▶ **Task goal**: Count how many lines of the data include the string "formatting", then say that number and stop.
Segment Start: Material provided
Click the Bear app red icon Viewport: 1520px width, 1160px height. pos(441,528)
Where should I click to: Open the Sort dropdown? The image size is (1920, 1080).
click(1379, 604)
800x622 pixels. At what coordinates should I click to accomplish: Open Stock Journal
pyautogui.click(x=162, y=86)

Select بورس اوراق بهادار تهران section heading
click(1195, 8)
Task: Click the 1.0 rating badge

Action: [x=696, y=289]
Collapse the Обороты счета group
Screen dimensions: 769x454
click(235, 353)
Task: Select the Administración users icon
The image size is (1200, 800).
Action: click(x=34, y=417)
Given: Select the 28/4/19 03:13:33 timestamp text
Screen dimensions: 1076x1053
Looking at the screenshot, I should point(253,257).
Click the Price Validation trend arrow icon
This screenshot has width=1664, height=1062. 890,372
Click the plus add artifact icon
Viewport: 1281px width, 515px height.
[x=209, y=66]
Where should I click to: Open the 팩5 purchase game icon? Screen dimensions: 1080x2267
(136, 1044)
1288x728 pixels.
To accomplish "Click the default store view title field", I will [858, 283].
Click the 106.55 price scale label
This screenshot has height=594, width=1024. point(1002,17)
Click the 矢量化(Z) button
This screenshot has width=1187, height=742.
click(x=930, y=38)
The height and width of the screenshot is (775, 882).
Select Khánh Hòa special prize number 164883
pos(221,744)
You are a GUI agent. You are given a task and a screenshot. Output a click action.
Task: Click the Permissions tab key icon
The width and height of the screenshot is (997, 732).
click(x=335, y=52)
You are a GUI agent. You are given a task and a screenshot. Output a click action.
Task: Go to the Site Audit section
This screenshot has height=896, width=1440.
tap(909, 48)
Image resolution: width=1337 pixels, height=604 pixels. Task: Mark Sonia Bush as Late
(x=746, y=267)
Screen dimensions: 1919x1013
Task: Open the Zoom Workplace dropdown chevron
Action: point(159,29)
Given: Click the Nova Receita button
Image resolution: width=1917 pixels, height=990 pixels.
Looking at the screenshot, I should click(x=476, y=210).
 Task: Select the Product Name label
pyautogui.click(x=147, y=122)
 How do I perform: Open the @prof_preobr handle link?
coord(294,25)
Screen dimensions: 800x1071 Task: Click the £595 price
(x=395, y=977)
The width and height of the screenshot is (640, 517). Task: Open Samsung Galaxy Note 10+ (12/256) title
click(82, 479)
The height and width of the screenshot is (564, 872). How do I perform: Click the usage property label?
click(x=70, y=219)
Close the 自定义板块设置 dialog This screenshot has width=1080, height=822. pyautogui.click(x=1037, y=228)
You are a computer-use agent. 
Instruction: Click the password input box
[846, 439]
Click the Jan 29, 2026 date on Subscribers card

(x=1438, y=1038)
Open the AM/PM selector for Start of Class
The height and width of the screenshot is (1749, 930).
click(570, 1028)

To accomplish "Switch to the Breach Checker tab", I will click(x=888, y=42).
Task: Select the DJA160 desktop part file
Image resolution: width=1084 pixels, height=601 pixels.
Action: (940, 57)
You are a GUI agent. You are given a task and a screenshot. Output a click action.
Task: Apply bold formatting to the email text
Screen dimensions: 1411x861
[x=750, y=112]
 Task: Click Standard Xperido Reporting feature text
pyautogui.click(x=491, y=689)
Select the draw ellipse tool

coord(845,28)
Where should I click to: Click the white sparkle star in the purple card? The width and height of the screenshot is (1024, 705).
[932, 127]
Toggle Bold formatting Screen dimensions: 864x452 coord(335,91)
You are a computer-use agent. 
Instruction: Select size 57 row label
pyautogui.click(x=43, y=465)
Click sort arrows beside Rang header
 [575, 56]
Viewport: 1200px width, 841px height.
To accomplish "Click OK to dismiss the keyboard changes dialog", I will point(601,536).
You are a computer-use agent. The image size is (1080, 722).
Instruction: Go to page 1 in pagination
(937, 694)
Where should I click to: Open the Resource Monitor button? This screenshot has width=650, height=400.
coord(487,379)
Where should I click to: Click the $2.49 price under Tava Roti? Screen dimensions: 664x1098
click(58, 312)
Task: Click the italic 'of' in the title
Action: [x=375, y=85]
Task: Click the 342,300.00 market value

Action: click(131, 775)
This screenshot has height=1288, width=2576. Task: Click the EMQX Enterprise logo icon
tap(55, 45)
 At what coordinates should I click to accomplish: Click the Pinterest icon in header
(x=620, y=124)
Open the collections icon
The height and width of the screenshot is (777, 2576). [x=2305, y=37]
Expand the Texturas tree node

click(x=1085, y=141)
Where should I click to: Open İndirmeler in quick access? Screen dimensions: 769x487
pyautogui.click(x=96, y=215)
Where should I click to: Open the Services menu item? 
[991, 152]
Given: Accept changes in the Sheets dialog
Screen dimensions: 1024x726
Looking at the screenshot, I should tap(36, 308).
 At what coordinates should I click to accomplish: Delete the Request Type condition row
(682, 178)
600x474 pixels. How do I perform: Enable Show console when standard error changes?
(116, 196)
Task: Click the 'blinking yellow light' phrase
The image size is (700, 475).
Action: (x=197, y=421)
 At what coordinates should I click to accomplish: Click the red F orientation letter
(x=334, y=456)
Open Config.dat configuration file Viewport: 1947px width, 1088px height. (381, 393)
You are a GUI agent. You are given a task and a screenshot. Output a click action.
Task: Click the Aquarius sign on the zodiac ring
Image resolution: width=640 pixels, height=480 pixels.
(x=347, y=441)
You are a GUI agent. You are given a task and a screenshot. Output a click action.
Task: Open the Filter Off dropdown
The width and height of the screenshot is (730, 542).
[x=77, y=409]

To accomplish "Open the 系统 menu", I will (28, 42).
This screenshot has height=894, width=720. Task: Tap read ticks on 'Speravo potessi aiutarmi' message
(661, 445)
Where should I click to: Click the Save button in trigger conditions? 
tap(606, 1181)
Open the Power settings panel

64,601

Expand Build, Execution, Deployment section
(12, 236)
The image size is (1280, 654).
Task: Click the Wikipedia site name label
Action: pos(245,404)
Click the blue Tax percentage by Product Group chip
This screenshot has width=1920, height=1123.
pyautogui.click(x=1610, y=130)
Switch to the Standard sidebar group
Segment End: Material provided
▶ **Output of the task**: 2